Les courtisans se pressaient autour de l'Akari, désireux de lui offrir leurs hommages et leurs félicitations. Celui-ci répondait avec grâce, tout en observant discrètement la réaction de Kurenaï. Son visage affichait une expression contrariée et forcée, un mélange de jalousie et de déception. Le choix d'accessoires de l'Akari attirait particulièrement son attention, et l'Akari pouvait lire son incompréhension dans ses yeux.
Arrivé sur l'estrade réservée aux membres les plus éminents de la famille impériale, l'Akari s'avança d'un pas décidé vers sa mère, la reine mère impératrice. Un silence respectueux se répandit dans la salle alors qu'il s'inclinait avec grâce pour lui montrer le respect qui lui était dû. Sa mère, une femme d'une grande prestance malgré son âge avancé, le regarda avec fierté, mais l'Akari perçut une lueur de souffrance dans son regard.
L'Akari se dirigea vers le trône qu'il était censé occuper, et il se trouva face à un problème : Kurenaï était collée au bras de l'empereur et installée à sa place sur le trône, discutant avec les courtisans venus lui rendre hommage, arborant un large sourire innocent et mignon. Un mélange d'agacement et de surprise saisit l'Akari, mais il ne laissa rien paraître. Il fixa Kurenaï et l'empereur, qui, comme à son habitude, restait impassible, aucunement inquiet de la présence de l'Akari. La salle résonnait de murmures et d'échanges feutrés alors que les regards convergèrent vers cette scène inattendue. Certains s'interrogeaient, d'autres chuchotaient des
suppositions sur cette situation.
Les concubines de l'empereur semblaient partagées entre le malaise et l'intrigue, tandis que les seigneurs de province observaient attentivement, cherchant à déceler la signification de cet échange de places. L'Akari prit une profonde inspiration, s'efforçant de garder son calme et de ne pas laisser transparaître son irritation. C'était un affront, une provocation délibérée, mais il ne pouvait pas se permettre de réagir impulsivement. Il adopta un air serein, digne de sa position.
Soudain, Kurenaï s'exclama :
— Majesté, vous êtes là ! Nous pensions que vous
ne viendriez pas.
— Joyeux anniversaire, Kurenaï. Que cette journée vous apporte tout ce que vous désirez, répondit l'Akari d'un ton aimable.
— Merci, Majesté. Votre présence honore ce modeste événement, répondit-elle en essayant de dissimuler son irritation.
— Je ne pouvais pas manquer l'occasion de célébrer une telle journée avec vous, répliqua l'Akari, feignant la courtoisie.
Kurenaï sembla déstabilisée par la présence de l'Akari. Son jeu d'influence était affaibli en sa présence.
— Kurenaï, que faites-vous assise là ?
— Hein ? Comme vous le savez, aujourd'hui est mon anniversaire, répondit-elle d'une voix innocente.
— Oui, je le sais, mais je vous demande ce que vous faites sur mon trône ?
— Oh ! Majesté, puisque vous n'étiez pas là, je suis venue tenir compagnie à l'empereur.
— En vous asseyant sur mon trône ? demanda l'Akari, agacé.
Son regard glissa de Kurenaï à l'empereur, qui restait silencieux. L'agacement montait en lui. Kurenaï était douée pour pousser ses boutons et tester sa patience.

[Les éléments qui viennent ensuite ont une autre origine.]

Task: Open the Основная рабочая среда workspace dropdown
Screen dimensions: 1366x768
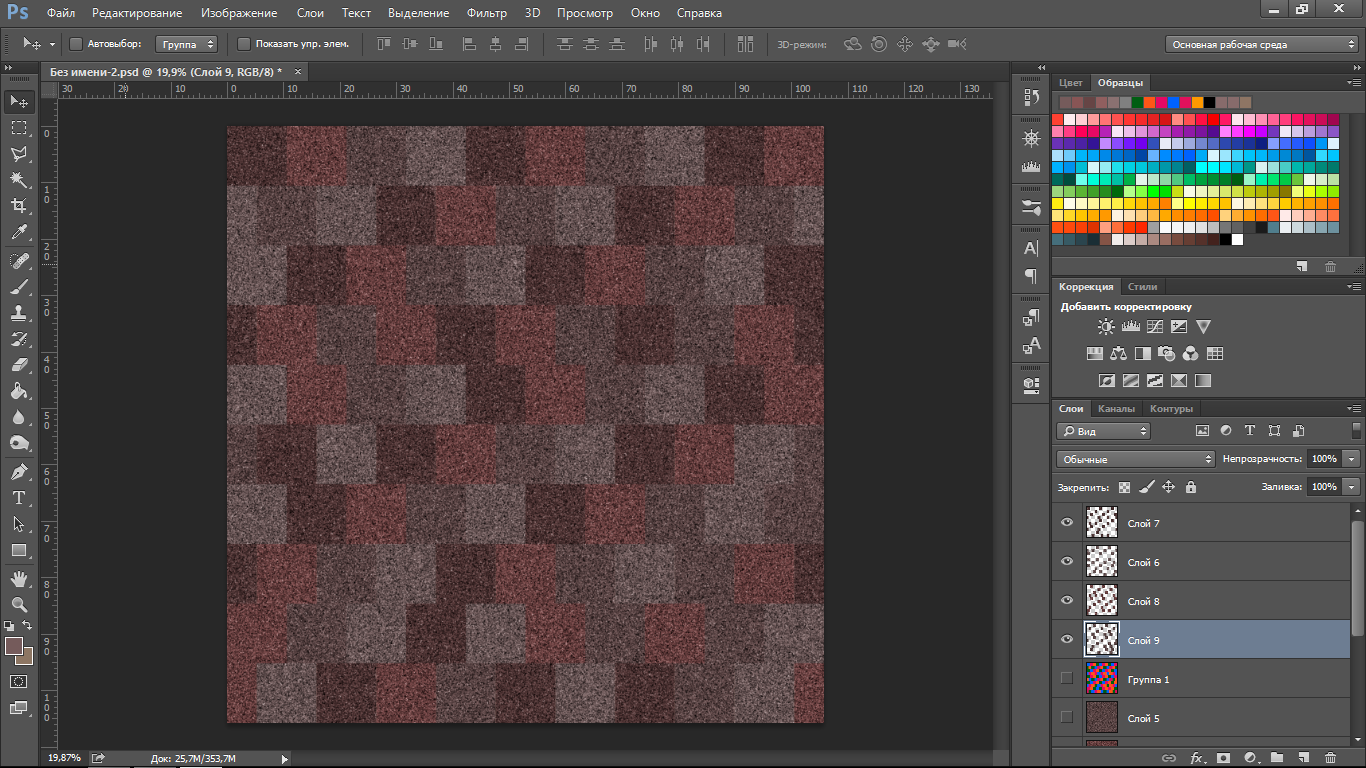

Les murmures de surprise et d'intrigue s'intensifient dans la salle. Les membres de la cour observent la scène avec avidité, chacun interprétant cette confrontation selon ses propres perceptions.

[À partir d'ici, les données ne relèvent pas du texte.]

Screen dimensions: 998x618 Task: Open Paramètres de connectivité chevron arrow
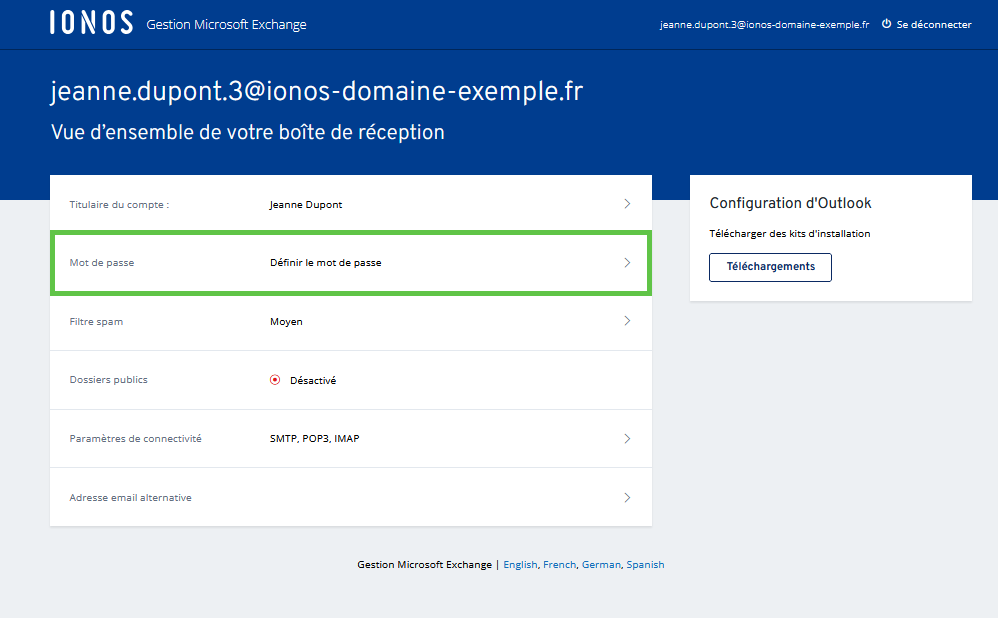pos(627,438)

— Kurenaï, veuillez bien vous lever et céder ma place. Il y a un ordre établi que nous devons respecter, déclare l'Akari d'une voix calme, mais empreinte d'une autorité indéniable.
Le regard de Kurenaï trahit une vulnérabilité calculée, une tentative habile de détourner l'attention et de susciter la sympathie. Cependant, l'Akari ne se laisse pas prendre au piège.
— Kurenaï, je vous répète de vous lever du trône, insiste l'Akari, sa voix désormais ferme et résolue.
— S'il vous plaît, Majesté, juste pour quelques instants. C'est un jour spécial pour moi, implore-t-elle avec un regard suppliant.
— C'est inapproprié, réplique l'Akari, refusant de fléchir. Le trône est un symbole sacré de notre empire et ne doit être occupé que par l'empereur ou, en son absence, par l'héritier désigné et moi.
— Je ne voulais pas offenser votre autorité, Majesté, murmure Kurenaï, baissant la tête.
Les regards attentifs de l'assemblée suivent chaque mouvement, prêts à saisir le moindre détail de cet échange inattendu.
Elle hésite un instant, puis se lève lentement, un sourire narquois se dessinant sur ses lèvres.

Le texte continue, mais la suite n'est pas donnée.